Роман Пепеляев… Красивая фамилия у НЕГО, звучная. Катя не могла оторвать взгляда от человека в наручниках. Самый обычный, молодой. Лицо только вот у него какое… Глаза ввалились, скулы выступают. И никакого выражения на этом лице… Словно губкой стерли…
Тот майор, стрелявший в супермаркете, потом, ПОСЛЕ ВСЕГО, хотя бы реагировал, от камер закрывался, когда его в суд вели по коридору, пусть молчал, но хоть как-то реагировал, а этот такой… И бесстрастностью, невозмутимостью ЭТО не назовешь, это что-то иное.
– Тяжело на него смотреть, правда? – Елистратов обращался к Кате. – Чувствуется что-то… чертовня… Я уж сколько в розыске, всяких перевидел на своем веку, а тоже что-то того… глаза хочется отвести, не знаю, как это и назвать… чертовня, одним словом.
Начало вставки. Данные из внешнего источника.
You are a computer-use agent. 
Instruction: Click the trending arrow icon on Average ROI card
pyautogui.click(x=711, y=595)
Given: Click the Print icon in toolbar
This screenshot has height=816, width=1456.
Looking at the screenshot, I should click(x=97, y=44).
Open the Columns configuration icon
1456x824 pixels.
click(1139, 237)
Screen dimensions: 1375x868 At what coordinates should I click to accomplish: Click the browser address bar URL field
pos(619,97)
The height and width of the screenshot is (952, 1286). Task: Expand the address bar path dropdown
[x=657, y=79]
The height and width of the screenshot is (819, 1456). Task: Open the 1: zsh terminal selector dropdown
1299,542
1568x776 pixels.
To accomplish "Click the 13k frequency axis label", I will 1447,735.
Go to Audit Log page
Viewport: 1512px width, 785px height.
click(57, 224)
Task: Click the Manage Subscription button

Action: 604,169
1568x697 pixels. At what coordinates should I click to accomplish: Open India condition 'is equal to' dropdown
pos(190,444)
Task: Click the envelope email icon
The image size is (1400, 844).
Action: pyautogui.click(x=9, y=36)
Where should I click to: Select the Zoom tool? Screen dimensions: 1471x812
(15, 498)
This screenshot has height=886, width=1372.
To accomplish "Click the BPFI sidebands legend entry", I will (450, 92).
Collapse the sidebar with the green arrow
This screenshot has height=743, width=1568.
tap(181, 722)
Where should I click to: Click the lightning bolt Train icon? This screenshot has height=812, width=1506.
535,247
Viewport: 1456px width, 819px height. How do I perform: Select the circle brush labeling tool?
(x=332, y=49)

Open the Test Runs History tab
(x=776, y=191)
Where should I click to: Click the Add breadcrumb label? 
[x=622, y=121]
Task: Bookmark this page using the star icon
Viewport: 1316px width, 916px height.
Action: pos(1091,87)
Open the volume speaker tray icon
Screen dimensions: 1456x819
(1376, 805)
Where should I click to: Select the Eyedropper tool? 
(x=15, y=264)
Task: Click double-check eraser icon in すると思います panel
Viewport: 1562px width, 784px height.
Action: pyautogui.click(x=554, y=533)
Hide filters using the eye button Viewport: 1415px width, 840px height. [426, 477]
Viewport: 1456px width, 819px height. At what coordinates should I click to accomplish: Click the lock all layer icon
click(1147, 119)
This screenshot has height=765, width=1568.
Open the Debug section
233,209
– Кажется, он ненормальный, – сказала Катя.
– Федор Матвеевич, как по-твоему? Шизик он?
Гущин, повернувшись с переднего сиденья, глянул на экран ноутбука – мельком, будто нехотя. И ничего не ответил.
– Приехали, тут направо, в Никитники.
– Здесь знак, въезд только с Варварки, товарищ полковник, – возразил Елистратову шофер.
– Давай проезжай, вон за церквушкой машины стоят и автобус ЭКУ.
Катя вышла. Надо же, Никитники – крохотный переулок-тупичок. Самый центр Москвы, до Ильинки, до Красной площади, до Кремля рукой подать. И от Главка, что в Никитском переулке, можно спокойно дойти пешком, прогуляться. Там вот Политех, бульвар, а здесь известная на всю Москву церковь семнадцатого века со знаменитым иконостасом. И где-то здесь, в этом милом, залитом солнцем переулке-тупичке, ЕГО ЛОГОВО?
К ним уже спешил сотрудник в форме капитана:
– Алексей Филлипович, – обратился он к Елистратову, – здравия желаю, товарищ полковник, – поздоровался с Гущиным, – мы представителя их фирмы сюда вызвали, аренда помещения на них записана, хотя фактически арендовал он, Пепеляев. Только вот ключи…
– У меня ключи, – Елистратов снова, как фокусник, полез в портфель и достал связку ключей, упакованную в пластиковый мешок для вещдоков. – Вот единственное, что при нем в тот вечер на Арбате было, кроме пистолета и запасных обойм. Да ты сам, Федор Матвеевич, знаешь, первый же его там обыскал.
Связка ключей на кожаном ремешке и ключница на «молнии». Катя вгляделась – самая обычная вещица, логотип какой-то… «Furla» – фирменная ключница, недешевая, Пепеляев – торговец обувью и кожгалантереей – мог себе такую позволить.
ИТАК, ЗНАЧИТ, ОН – ТОРГОВЕЦ ОБУВЬЮ. ОБЫЧНЫЙ ТОРГОВЕЦ ОБУВЬЮ И НИЧЕГО БОЛЬШЕ?
– В Твери кто-нибудь у него из родственников есть? Знакомых? – спросил Гущин.